If you’re prepping for a sale, buying a company, or just EBITDA-curious, this video breaks down EBITDA add-backs (aka adjustments): what qualifies, what gets rejected, and how buyers, PE firms, and QoE providers treat them in diligence. We define EBITDA vs Adjusted EBITDA, show how owner discretionary expenses, one-time or non-recurring costs, rent normalization, and above-market owner compensation roll up into a defensible Adjusted EBITDA, and how that can move enterprise value dollar-for-dollar at deal multiples. We cover Quality of Earnings (QoE), working capital, LOI structures tied to post-QoE EBITDA, financial vs strategic buyer perspectives, and the line between add-backs and synergies.
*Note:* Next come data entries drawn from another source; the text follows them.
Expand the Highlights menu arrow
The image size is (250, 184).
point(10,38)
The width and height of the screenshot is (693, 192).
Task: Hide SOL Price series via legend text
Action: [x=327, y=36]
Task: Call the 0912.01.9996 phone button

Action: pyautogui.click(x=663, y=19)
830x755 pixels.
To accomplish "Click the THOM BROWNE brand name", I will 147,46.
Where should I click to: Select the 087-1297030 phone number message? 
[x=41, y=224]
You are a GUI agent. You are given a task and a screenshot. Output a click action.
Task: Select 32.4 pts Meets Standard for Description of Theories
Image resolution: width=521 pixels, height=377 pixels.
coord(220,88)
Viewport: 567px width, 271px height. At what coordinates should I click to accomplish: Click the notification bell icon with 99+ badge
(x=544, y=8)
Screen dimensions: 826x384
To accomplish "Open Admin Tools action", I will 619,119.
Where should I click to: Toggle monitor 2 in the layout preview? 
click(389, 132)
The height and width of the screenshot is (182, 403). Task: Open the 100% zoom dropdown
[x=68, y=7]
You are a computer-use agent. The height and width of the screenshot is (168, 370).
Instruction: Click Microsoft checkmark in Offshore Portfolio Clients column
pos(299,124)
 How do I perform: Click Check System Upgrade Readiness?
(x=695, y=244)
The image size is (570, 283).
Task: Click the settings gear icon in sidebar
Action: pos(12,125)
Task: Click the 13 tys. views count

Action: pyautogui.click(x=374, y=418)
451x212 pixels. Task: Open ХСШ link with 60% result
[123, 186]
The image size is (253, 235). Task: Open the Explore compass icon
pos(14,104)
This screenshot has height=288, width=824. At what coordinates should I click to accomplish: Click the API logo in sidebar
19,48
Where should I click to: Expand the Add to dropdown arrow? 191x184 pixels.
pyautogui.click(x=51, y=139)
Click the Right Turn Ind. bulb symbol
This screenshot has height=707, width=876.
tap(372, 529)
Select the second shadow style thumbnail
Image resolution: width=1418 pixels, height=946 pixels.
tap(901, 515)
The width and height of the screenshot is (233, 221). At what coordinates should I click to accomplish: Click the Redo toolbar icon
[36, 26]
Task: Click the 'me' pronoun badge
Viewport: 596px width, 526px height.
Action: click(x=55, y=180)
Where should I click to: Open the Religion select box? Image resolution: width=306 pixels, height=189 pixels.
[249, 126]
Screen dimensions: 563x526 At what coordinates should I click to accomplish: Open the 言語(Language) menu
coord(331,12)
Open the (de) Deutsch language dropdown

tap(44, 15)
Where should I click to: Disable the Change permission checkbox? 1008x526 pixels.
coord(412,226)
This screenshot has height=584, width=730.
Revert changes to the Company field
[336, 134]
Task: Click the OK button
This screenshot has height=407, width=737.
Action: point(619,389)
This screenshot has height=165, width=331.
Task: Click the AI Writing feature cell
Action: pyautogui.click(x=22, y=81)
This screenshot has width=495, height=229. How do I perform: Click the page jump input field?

Real-world examples show what the market will and will not accept, how to document and track adjustments monthly, and why clean, conservative, well-evidenced add-backs protect valuation and deal certainty.
What you’ll learn
- Definitions: EBITDA, Adjusted EBITDA (AEBITDA), add-backs/adjustments
- Common categories: non-recurring, non-operational, owner discretionary, rent normalization, above-market compensation, services-for-equity
- Market reality: which add-backs pass, which need strong defense, which die in QoE
- QoE 101: what firms test (revenue quality, retention, concentration, working capital, sustainability)
- Buyer lens: financial vs strategic; add-backs vs synergies; impact on debt sizing and covenants
- How to bake Adjusted EBITDA into your model and avoid retrades
- Case studies across multiple industries
Why it matters
At a 6x multiple, a 250,000 dollar accepted add-back can add 1.5 million dollars to enterprise value. Clean books, documented adjustments, and a pre-market QoE can be the difference between closing at price vs deal fatigue and a haircut.
Pro tips
- Track add-backs monthly with receipts and memos; use one card for pass-throughs.
- Be conservative; credibility beats wishful thinking.
- Build your M&A team early (CPA, tax, banker); align on working capital and QoE scope.
- Know your audience: PE prioritizes durable cash flow; strategics price in synergies (but rarely pay you for them).